All the roles involved in this modeling task should be specified. Each element in the role should contain role name and their party ids. The reason for ids are with form of list is that there may exist multiple parties in one role.

"role": {
    "guest": [
      10000
    ],
    "host": [
      10000
    ],
    "arbiter": [
      10000
    ]
}
role_parameters

Those parameters that are differ from party to party, should be indicated here. Please note that each parameters should has the form of list. Inside the role_parameters, party names are used as key and parameters of these parties are values. Take the following structure as an example:

"guest": {
  "args": {
    "data": {
      "train_data": [
        {
          "name": "1ca0d9eea77e11e9a84f5254005e961b",
          "namespace": "arbiter-10000#guest-10000#host-10000#train_input#guest#10000"
        }
      ]
    }
  },
  "dataio_0": {
    "with_label": [
      true
    ],
    ...
  }
},
"host": {
  "args": {
    "data": {
      "train_data": [
        {
          "name": "3de22bdaa77e11e99c5d5254005e961b",
          "namespace": "arbiter-10000#guest-10000#host-10000#train_input#host#10000"
        }
      ]
    }
  },
  "dataio_0": {
     ...
  }
  ...
}

As this example shows, for each party, the input parameters such as train_data, validate_data and so on should be list in args. The name and namespace above are table indicators for uploaded data.

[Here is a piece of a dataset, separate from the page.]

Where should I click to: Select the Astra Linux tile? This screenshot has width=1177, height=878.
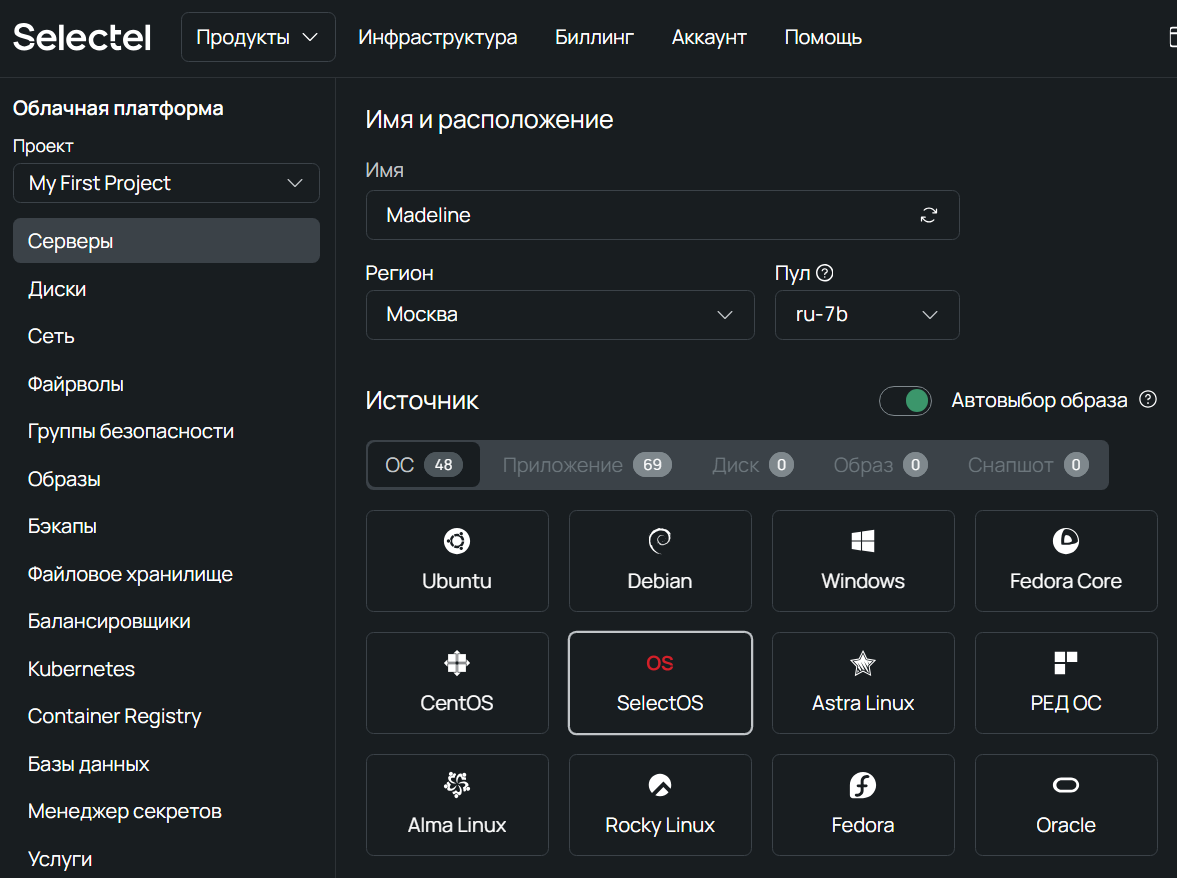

Then, user can config parameters for each components. The component names should match names defined in the dsl config file. The content of each component parameters are defined in Param class located in federatedml/param.

algorithm_parameters

If some parameters are the same among all parties, they can be set in algorithm_parameters. Here is an example showing how to do that.

"hetero_feature_binning_0": {
    ...
},
"hetero_feature_selection_0": {
    ...
},
"hetero_lr_0": {
  "penalty": "L2",
  "optimizer": "rmsprop",
  "eps": 1e-5,
  "alpha": 0.01,
  "max_iter": 10,
  "converge_func": "diff",
  "batch_size": 320,
  "learning_rate": 0.15,
  "init_param": {
    "init_method": "random_uniform"
  },
  "cv_param": {
    "n_splits": 5,
    "shuffle": false,
    "random_seed": 103,
    "need_cv": false,

  }
}

Same with the form in role parameters, each key of the parameters are names of components that are defined in dsl config file.

After setting config files and submitting the task, fate-flow will combine the parameter list in role-parameters and algorithm parameters. If there are still some undefined fields, values in default runtime conf will be used. Then fate-flow will send these config files to their corresponding parties and start the federated modeling task.

Multi-host configuration

For multi-host modeling case, all the host’s party ids should be list in the role field.

"role": {
  "guest": [
    10000
  ],
  "host": [
    10000, 10001, 10002
  ],
  "arbiter": [
    10000
  ]
}

Each parameter set for host should also be list in a list. The number of elements should match the number of hosts.

"host": {
    "args": {
      "data": {
        "train_data": [
          {
            "name": "hetero_breast_host_1",
            "namespace": "hetero_breast_host"
          },
          {
            "name": "hetero_breast_host_2",
            "namespace": "hetero_breast_host"
          },
          {
            "name": "hetero_breast_host_3",
            "namespace": "hetero_breast_host"
          }

        ]
      }
    },
    "dataio_0": {
      "with_label": [false, false, false],
      "output_format": ["dense", "dense", "dense"],
      "outlier_replace": [true, true, true]
    }

The parameters set in algorithm parameters need not be copied into host role parameters. Algorithm parameters will be copied for every party.